Il faut dire, à la décharge de tous ces physiciens mathématiciens, que – bien entendu – il existe des vérités scientifiques universelles : tâchez de nier la loi de la chute des corps, ou le principe de conservation de l’énergie!
Cependant, cet universel-ci est à manier avec une grande prudence car, lorsqu’il se situe sur le plan ontologique – celui des choses qui sont censées réellement exister – il doit se retrouver établi à partir des concepts abstraits ; c’est-à-dire relevant du champ des réalités platoniciennes, les réalités construites et non dans celui de la Vérité révélée, absolue et définitive.
Que les lois de la chute des corps décrivent (sur Terre!) un comportement véritable des objets en chute libre est une chose, que la force d’attraction en soit réellement la cause en est une autre. Cette dernière ne possède d’universalité que celle, théorique, de la construction hypothético-déductive qui l’affirme en tant que postulat ; il s’agit donc d’un « réel » provisoire et non d’un « vrai » absolu.
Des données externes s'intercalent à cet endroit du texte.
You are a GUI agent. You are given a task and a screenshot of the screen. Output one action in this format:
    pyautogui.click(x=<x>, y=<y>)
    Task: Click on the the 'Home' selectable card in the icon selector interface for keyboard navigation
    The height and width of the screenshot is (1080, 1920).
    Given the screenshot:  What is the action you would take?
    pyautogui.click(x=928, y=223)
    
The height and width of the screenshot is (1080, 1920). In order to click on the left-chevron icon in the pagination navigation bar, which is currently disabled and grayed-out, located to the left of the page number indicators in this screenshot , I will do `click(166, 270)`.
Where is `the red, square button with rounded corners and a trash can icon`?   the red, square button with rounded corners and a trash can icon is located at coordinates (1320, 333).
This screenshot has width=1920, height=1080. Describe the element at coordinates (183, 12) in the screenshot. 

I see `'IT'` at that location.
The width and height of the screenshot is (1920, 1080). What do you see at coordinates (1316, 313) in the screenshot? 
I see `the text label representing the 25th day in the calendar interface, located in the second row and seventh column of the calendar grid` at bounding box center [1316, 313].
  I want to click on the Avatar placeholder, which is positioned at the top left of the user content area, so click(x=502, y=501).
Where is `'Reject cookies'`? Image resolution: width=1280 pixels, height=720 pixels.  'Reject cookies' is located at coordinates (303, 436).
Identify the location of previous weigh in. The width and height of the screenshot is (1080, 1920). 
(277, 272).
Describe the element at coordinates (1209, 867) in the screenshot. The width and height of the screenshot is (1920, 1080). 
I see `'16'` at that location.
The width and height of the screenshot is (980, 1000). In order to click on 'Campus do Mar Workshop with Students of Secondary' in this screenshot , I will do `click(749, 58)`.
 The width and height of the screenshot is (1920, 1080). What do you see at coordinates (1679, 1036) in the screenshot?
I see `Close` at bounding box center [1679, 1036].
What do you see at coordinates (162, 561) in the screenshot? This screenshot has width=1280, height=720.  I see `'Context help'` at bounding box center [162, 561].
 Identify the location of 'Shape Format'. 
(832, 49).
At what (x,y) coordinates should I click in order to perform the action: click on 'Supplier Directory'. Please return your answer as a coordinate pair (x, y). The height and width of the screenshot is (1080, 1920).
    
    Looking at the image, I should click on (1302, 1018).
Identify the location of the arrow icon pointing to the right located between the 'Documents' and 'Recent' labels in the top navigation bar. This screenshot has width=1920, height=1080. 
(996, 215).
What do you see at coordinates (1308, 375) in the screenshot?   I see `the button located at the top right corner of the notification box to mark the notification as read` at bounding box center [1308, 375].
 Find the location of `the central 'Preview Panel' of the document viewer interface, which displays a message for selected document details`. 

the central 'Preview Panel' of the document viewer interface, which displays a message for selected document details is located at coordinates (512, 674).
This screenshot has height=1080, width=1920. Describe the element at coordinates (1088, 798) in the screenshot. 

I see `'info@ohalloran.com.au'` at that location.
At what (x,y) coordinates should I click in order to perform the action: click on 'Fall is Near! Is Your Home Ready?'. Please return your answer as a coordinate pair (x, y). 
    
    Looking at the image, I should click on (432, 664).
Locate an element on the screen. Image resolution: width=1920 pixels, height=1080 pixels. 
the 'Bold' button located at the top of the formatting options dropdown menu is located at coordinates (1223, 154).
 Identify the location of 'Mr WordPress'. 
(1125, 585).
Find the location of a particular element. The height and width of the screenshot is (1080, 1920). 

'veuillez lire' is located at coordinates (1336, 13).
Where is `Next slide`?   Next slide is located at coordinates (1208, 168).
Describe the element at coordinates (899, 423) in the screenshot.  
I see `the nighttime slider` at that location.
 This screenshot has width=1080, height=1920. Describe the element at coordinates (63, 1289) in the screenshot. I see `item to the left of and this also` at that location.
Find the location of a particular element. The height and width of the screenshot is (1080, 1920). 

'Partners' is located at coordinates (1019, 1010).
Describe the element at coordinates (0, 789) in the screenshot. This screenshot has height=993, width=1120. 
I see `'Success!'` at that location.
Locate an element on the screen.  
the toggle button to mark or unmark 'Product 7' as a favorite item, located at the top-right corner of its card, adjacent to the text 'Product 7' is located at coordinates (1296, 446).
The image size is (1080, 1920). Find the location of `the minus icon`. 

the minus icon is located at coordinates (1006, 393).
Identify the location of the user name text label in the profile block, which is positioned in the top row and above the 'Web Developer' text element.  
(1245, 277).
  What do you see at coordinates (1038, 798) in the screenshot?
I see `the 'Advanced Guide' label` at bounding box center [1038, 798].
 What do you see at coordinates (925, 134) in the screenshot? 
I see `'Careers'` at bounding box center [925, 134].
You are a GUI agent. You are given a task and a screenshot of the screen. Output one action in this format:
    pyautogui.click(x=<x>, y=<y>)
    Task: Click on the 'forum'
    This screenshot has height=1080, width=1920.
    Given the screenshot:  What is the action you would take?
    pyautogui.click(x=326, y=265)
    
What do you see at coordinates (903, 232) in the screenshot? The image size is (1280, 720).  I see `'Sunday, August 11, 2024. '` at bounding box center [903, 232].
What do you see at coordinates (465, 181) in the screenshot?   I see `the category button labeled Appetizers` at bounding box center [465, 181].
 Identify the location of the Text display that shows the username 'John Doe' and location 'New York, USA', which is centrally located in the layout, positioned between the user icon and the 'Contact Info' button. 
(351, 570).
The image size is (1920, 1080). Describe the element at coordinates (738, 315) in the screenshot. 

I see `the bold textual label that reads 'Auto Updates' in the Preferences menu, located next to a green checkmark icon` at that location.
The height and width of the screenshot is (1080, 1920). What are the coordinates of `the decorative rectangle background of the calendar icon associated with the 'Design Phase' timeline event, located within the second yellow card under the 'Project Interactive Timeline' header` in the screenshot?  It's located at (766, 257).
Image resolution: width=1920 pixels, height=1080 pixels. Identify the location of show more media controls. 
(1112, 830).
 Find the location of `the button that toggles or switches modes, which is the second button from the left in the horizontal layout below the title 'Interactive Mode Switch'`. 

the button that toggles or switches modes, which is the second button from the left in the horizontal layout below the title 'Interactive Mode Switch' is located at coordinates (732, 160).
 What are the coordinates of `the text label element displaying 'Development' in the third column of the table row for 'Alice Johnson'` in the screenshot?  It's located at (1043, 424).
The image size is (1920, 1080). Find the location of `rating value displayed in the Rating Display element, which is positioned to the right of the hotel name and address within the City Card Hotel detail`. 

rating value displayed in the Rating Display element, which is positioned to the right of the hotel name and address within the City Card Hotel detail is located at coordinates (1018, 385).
D’ailleurs, la suite de l’histoire devait montrer que cette prudence dans la définition des réalités théoriques s’imposait puisque la force d’attraction est devenue une onde de gravitation au 19ème siècle puis une courbure de l’espace-temps dans la théorie de la Relativité.
Cependant, la distinction entre le réel et le vrai n’était décidément plus de mise. D’ailleurs, l’amalgame entre Réel et Vrai a été définitivement consacré dans les avancées modernes de la logique formelle. Depuis le début du 20ème siècle, avec Russell et Whitehead, celle-ci admet que les propositions d’existence peuvent être considérées comme toutes les autres propositions logiques. L’existence (l’affirmation d’une réalité) serait donc un prédicat (l’affirmation d’une vérité) comme les autres. Ce positionnement a entraîné la résurrection – toujours actuelle – du débat entre nominalisme (ce qui existe réellement est le cas particulier et le cas général n’est qu’une convention de langage) et idéalisme (ce qui existe réellement est le concept, à partir du moment où sa construction lui permet d’obtenir une valeur ontologique universelle).
A nouveau, on voit dans cette distinction où se trouve le problème : le nominalisme traite du général et du spécifique (il se positionne dans une perspective taxonomique), alors que l’idéalisme garde en ligne de mire la validité ontologique des raisonnements mathématiques et des concepts scientifiques les plus abstraits.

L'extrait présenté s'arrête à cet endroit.